====== Source records

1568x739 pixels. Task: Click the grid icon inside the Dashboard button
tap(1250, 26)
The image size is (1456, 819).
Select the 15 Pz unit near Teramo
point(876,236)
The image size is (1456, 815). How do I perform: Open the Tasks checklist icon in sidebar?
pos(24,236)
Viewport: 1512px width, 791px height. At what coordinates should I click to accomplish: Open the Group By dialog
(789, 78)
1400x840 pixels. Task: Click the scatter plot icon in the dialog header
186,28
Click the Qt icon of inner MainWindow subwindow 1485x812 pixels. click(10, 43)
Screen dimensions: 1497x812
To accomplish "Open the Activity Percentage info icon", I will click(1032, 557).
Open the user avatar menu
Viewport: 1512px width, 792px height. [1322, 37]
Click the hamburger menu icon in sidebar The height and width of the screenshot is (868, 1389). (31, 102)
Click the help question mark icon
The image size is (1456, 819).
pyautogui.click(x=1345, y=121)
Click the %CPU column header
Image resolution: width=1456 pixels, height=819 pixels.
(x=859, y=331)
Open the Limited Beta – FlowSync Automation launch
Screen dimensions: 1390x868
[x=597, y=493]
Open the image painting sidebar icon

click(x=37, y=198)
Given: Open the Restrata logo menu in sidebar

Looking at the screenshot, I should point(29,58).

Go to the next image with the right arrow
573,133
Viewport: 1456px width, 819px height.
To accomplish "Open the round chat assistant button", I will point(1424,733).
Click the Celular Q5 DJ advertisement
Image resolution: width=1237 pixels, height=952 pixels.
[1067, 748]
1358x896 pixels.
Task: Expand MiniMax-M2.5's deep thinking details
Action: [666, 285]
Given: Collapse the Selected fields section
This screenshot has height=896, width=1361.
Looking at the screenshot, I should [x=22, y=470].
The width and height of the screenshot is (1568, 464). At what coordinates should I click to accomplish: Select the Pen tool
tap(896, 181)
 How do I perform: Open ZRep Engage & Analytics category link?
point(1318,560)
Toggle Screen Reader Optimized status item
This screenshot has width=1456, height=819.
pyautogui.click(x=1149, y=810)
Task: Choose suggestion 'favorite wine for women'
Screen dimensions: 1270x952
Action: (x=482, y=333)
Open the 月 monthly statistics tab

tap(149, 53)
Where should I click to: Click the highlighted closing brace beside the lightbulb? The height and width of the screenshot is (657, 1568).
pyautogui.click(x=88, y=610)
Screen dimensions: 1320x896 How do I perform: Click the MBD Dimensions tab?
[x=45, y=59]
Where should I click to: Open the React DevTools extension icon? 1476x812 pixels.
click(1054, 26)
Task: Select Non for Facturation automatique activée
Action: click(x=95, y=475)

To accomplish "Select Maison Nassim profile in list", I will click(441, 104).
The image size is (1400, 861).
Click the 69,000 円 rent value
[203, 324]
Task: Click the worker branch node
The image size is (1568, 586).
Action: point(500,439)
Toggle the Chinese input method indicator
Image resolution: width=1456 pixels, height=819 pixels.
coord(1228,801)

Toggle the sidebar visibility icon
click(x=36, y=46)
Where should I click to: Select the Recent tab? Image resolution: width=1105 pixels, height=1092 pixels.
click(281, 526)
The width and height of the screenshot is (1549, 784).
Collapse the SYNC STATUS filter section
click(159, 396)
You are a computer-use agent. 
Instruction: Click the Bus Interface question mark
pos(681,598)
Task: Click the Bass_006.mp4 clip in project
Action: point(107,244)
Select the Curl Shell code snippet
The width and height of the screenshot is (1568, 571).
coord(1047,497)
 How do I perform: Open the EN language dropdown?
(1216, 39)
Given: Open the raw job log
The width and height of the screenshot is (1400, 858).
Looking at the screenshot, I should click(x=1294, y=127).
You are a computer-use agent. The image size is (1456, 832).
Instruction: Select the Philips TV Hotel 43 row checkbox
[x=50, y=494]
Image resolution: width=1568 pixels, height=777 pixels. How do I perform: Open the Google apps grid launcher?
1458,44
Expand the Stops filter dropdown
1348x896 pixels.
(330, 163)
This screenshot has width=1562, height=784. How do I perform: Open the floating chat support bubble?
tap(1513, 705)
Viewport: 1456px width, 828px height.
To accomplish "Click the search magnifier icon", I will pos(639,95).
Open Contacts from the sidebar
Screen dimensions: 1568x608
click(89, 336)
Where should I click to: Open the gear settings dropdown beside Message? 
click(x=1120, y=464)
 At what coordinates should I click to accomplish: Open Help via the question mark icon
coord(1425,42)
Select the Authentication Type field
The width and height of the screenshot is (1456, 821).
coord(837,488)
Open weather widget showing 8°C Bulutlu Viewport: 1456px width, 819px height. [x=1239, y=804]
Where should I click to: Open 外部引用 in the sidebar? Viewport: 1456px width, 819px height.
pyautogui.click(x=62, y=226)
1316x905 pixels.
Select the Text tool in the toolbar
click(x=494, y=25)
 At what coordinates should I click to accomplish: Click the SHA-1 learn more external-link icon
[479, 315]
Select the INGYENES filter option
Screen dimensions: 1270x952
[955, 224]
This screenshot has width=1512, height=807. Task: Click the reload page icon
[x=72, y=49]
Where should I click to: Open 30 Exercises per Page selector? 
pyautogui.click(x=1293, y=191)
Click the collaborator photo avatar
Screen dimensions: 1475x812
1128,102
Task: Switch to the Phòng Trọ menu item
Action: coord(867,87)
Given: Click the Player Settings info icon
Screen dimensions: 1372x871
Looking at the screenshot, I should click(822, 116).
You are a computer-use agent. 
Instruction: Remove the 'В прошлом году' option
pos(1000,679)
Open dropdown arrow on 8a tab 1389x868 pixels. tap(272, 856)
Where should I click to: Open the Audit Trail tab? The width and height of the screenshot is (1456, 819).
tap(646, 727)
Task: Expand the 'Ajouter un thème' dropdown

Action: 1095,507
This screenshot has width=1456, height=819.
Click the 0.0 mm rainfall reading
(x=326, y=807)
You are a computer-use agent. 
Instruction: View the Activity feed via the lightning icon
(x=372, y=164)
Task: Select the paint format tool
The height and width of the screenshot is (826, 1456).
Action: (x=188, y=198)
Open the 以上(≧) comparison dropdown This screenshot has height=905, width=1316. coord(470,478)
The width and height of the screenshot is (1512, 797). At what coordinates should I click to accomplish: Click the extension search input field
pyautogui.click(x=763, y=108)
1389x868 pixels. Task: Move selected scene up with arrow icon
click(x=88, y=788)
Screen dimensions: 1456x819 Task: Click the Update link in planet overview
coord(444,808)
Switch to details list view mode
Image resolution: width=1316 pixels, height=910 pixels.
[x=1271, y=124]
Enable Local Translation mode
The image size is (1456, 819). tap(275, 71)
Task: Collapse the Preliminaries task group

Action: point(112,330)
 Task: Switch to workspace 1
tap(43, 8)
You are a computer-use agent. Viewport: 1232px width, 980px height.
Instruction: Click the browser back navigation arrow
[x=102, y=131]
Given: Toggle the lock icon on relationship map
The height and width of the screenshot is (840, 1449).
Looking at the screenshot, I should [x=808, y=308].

============

Your task is to reproduce all the records above exactly as they appear.

1568x739 pixels. Task: Click the grid icon inside the Dashboard button
tap(1250, 26)
The image size is (1456, 819).
Select the 15 Pz unit near Teramo
point(876,236)
The image size is (1456, 815). How do I perform: Open the Tasks checklist icon in sidebar?
pos(24,236)
Viewport: 1512px width, 791px height. At what coordinates should I click to accomplish: Open the Group By dialog
(789, 78)
1400x840 pixels. Task: Click the scatter plot icon in the dialog header
186,28
Click the Qt icon of inner MainWindow subwindow 1485x812 pixels. click(10, 43)
Screen dimensions: 1497x812
To accomplish "Open the Activity Percentage info icon", I will click(1032, 557).
Open the user avatar menu
Viewport: 1512px width, 792px height. [1322, 37]
Click the hamburger menu icon in sidebar The height and width of the screenshot is (868, 1389). (31, 102)
Click the help question mark icon
The image size is (1456, 819).
pyautogui.click(x=1345, y=121)
Click the %CPU column header
Image resolution: width=1456 pixels, height=819 pixels.
(x=859, y=331)
Open the Limited Beta – FlowSync Automation launch
Screen dimensions: 1390x868
[x=597, y=493]
Open the image painting sidebar icon

click(x=37, y=198)
Given: Open the Restrata logo menu in sidebar

Looking at the screenshot, I should point(29,58).

Go to the next image with the right arrow
573,133
Viewport: 1456px width, 819px height.
To accomplish "Open the round chat assistant button", I will point(1424,733).
Click the Celular Q5 DJ advertisement
Image resolution: width=1237 pixels, height=952 pixels.
[1067, 748]
1358x896 pixels.
Task: Expand MiniMax-M2.5's deep thinking details
Action: [666, 285]
Given: Collapse the Selected fields section
This screenshot has height=896, width=1361.
Looking at the screenshot, I should [x=22, y=470].
The width and height of the screenshot is (1568, 464). At what coordinates should I click to accomplish: Select the Pen tool
tap(896, 181)
 How do I perform: Open ZRep Engage & Analytics category link?
point(1318,560)
Toggle Screen Reader Optimized status item
This screenshot has width=1456, height=819.
pyautogui.click(x=1149, y=810)
Task: Choose suggestion 'favorite wine for women'
Screen dimensions: 1270x952
Action: (x=482, y=333)
Open the 月 monthly statistics tab

tap(149, 53)
Where should I click to: Click the highlighted closing brace beside the lightbulb? The height and width of the screenshot is (657, 1568).
pyautogui.click(x=88, y=610)
Screen dimensions: 1320x896 How do I perform: Click the MBD Dimensions tab?
[x=45, y=59]
Where should I click to: Open the React DevTools extension icon? 1476x812 pixels.
click(1054, 26)
Task: Select Non for Facturation automatique activée
Action: click(x=95, y=475)

To accomplish "Select Maison Nassim profile in list", I will click(441, 104).
The image size is (1400, 861).
Click the 69,000 円 rent value
[203, 324]
Task: Click the worker branch node
The image size is (1568, 586).
Action: point(500,439)
Toggle the Chinese input method indicator
Image resolution: width=1456 pixels, height=819 pixels.
coord(1228,801)

Toggle the sidebar visibility icon
click(x=36, y=46)
Where should I click to: Select the Recent tab? Image resolution: width=1105 pixels, height=1092 pixels.
click(281, 526)
The width and height of the screenshot is (1549, 784).
Collapse the SYNC STATUS filter section
click(159, 396)
You are a computer-use agent. 
Instruction: Click the Bus Interface question mark
pos(681,598)
Task: Click the Bass_006.mp4 clip in project
Action: point(107,244)
Select the Curl Shell code snippet
The width and height of the screenshot is (1568, 571).
coord(1047,497)
 How do I perform: Open the EN language dropdown?
(1216, 39)
Given: Open the raw job log
The width and height of the screenshot is (1400, 858).
Looking at the screenshot, I should click(x=1294, y=127).
You are a computer-use agent. The image size is (1456, 832).
Instruction: Select the Philips TV Hotel 43 row checkbox
[x=50, y=494]
Image resolution: width=1568 pixels, height=777 pixels. How do I perform: Open the Google apps grid launcher?
1458,44
Expand the Stops filter dropdown
1348x896 pixels.
(330, 163)
This screenshot has width=1562, height=784. How do I perform: Open the floating chat support bubble?
tap(1513, 705)
Viewport: 1456px width, 828px height.
To accomplish "Click the search magnifier icon", I will pos(639,95).
Open Contacts from the sidebar
Screen dimensions: 1568x608
click(89, 336)
Where should I click to: Open the gear settings dropdown beside Message? 
click(x=1120, y=464)
 At what coordinates should I click to accomplish: Open Help via the question mark icon
coord(1425,42)
Select the Authentication Type field
The width and height of the screenshot is (1456, 821).
coord(837,488)
Open weather widget showing 8°C Bulutlu Viewport: 1456px width, 819px height. [x=1239, y=804]
Where should I click to: Open 外部引用 in the sidebar? Viewport: 1456px width, 819px height.
pyautogui.click(x=62, y=226)
1316x905 pixels.
Select the Text tool in the toolbar
click(x=494, y=25)
 At what coordinates should I click to accomplish: Click the SHA-1 learn more external-link icon
[479, 315]
Select the INGYENES filter option
Screen dimensions: 1270x952
[955, 224]
This screenshot has width=1512, height=807. Task: Click the reload page icon
[x=72, y=49]
Where should I click to: Open 30 Exercises per Page selector? 
pyautogui.click(x=1293, y=191)
Click the collaborator photo avatar
Screen dimensions: 1475x812
1128,102
Task: Switch to the Phòng Trọ menu item
Action: coord(867,87)
Given: Click the Player Settings info icon
Screen dimensions: 1372x871
Looking at the screenshot, I should click(822, 116).
You are a computer-use agent. 
Instruction: Remove the 'В прошлом году' option
pos(1000,679)
Open dropdown arrow on 8a tab 1389x868 pixels. tap(272, 856)
Where should I click to: Open the Audit Trail tab? The width and height of the screenshot is (1456, 819).
tap(646, 727)
Task: Expand the 'Ajouter un thème' dropdown

Action: 1095,507
This screenshot has width=1456, height=819.
Click the 0.0 mm rainfall reading
(x=326, y=807)
You are a computer-use agent. 
Instruction: View the Activity feed via the lightning icon
(x=372, y=164)
Task: Select the paint format tool
The height and width of the screenshot is (826, 1456).
Action: (x=188, y=198)
Open the 以上(≧) comparison dropdown This screenshot has height=905, width=1316. coord(470,478)
The width and height of the screenshot is (1512, 797). At what coordinates should I click to accomplish: Click the extension search input field
pyautogui.click(x=763, y=108)
1389x868 pixels. Task: Move selected scene up with arrow icon
click(x=88, y=788)
Screen dimensions: 1456x819 Task: Click the Update link in planet overview
coord(444,808)
Switch to details list view mode
Image resolution: width=1316 pixels, height=910 pixels.
[x=1271, y=124]
Enable Local Translation mode
The image size is (1456, 819). tap(275, 71)
Task: Collapse the Preliminaries task group

Action: point(112,330)
 Task: Switch to workspace 1
tap(43, 8)
You are a computer-use agent. Viewport: 1232px width, 980px height.
Instruction: Click the browser back navigation arrow
[x=102, y=131]
Given: Toggle the lock icon on relationship map
The height and width of the screenshot is (840, 1449).
Looking at the screenshot, I should [x=808, y=308].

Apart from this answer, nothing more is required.